I talked to my friend Nick last night, too! We Skyped for the first time ever, so that was coo'. He also lives in KY. I haven't talked to him face-to-face in several years, and the last time I talked to him on the phone, I was 15. I think the last time I saw him, I was still young and living with my dad and 15. I'm 18, now, and I'll be 19 in January next year. I really can't believe it. I hope some really great things happen for me next year, as well as my friends and family!
Ah, maybe you're wondering about my crush? Ok, probably not. But I'll tell you, anyway. CC actually addresses me by my name, talks to me every time we have class together (lol, so that's twice a week...), and we're just on a pretty good turf - so much better than before! You know, I had a dream about him a few weeks ago, in which we were hanging out alone, finally, and we were talking a LOT. Then, as I was saying something, he kissed me! I was flustered, so I ignored it, because I have this thing where I try not to make a spectacle of anything unless it's appropriate, I guess..? Ok, I know that doesn't make sense. What I mean is, a lot of people kiss, so I just thought that maybe he was curious and it was just a 'friend kiss' in the dream, which is what I would also think in real life. It's not more than a 'friend kiss' unless one of you says, 'would you be mine?? Please, be my baby!' Haha! :) Because that's how things always get complicated in TV shows!
Anyway, as I was trying to say, I ignored the fact that I had totally just gotten to meet lips with the most attractive boy I have ever seen in my life. So then, we were walking around and talking even more, and as he was saying something, I decided to kiss him. So, once more, we conversed, and he kissed me again, and then he said something along the lines of, "Well, now that we're more than friends..." And I said, "Wait!!...We are..??" So he laughed, and said, "Why would I kiss you if I didn't like you?" And I was like, "I don't know!!" He was so nice to me in that dream. But when I woke up, I realized that it was not reality. That was not the real life, and it sucked, because it really felt so real when I was asleep.
One more thing I would like to touch base on is the fact that I don't think I want to just be a girl anymore. I wrote about this in my tumblr, so here I am, writing this again. It feels almost unnatural, like I'm a different person in the way that I feel. I don't feel like Jisu anymore; I feel. Like...somebody else. And not at all in a bad way. I just feel like I want to be a boy sometimes. I just want to be male. But I also enjoy being female. I wish that I could fully change back and forth like it was nothing. Sometimes, I could have a penis. Occasionally, I could have a vagina.
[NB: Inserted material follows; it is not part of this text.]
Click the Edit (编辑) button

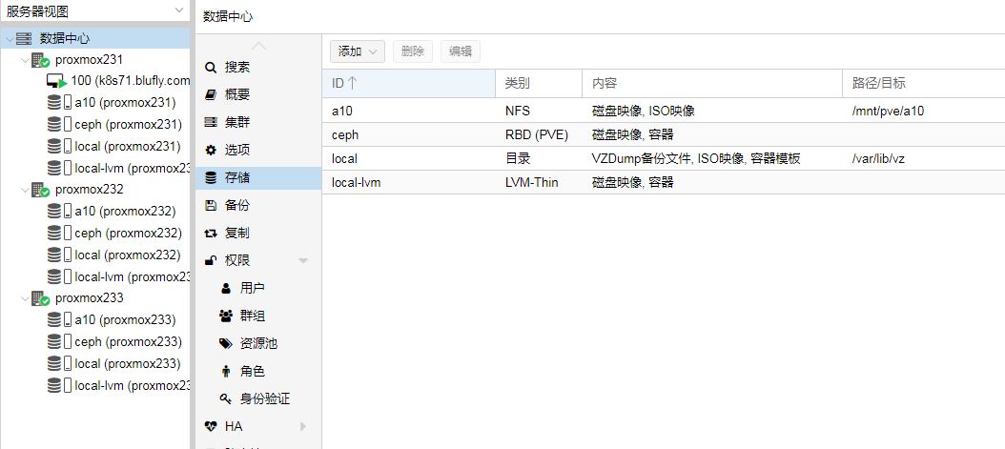click(x=460, y=51)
IDK. Whatever is working for me that day, you know. It'd be nice. But I don't feel comfortable talking about it with people because I don't want to be looked at as if I'm a freak. When, in truth, I am a freak, and that's what makes me so grand. But I'm afraid to be my completely grand self and just charge on as a very queer individual. Staying in my comfort zone would mean that I just stayed the way that I am now. And really, I love the 'me' that I currently am. I am flawed, of course, but I really like myself. It took me so long to get to this point, though, so if I was to add in a whole different part of me that isn't Jisu and is instead someone who may or may not be a dude, it would just get so complicated. I don't want to have to explain why I was kawaii yesterday, but today, I'm really masculine and look completely different. I mean, if I was a bystander, friend, or family member, I would want to know what was going on with me, too, but sometimes, things are just so hard to talk about. Or you just don't want to talk about them. I think that I will definitely go through with these feelings of mine at some point when I'm comfortable, but I don't know if I want to do that right away. Otherwise, I might get overwhelmed. I usually don't care how other people see me or what they think of me, but since this is just totally different than any hate that I could have possibly gotten before (i.e. 'dyke,' 'lesbian,' 'gay,' 'ratchet,' etc. That last one is really fucking dumb, though), I simply don't know how to prepare myself for this. I'll have to figure out how to sometime. I'm just going to lay low in that department for now, though.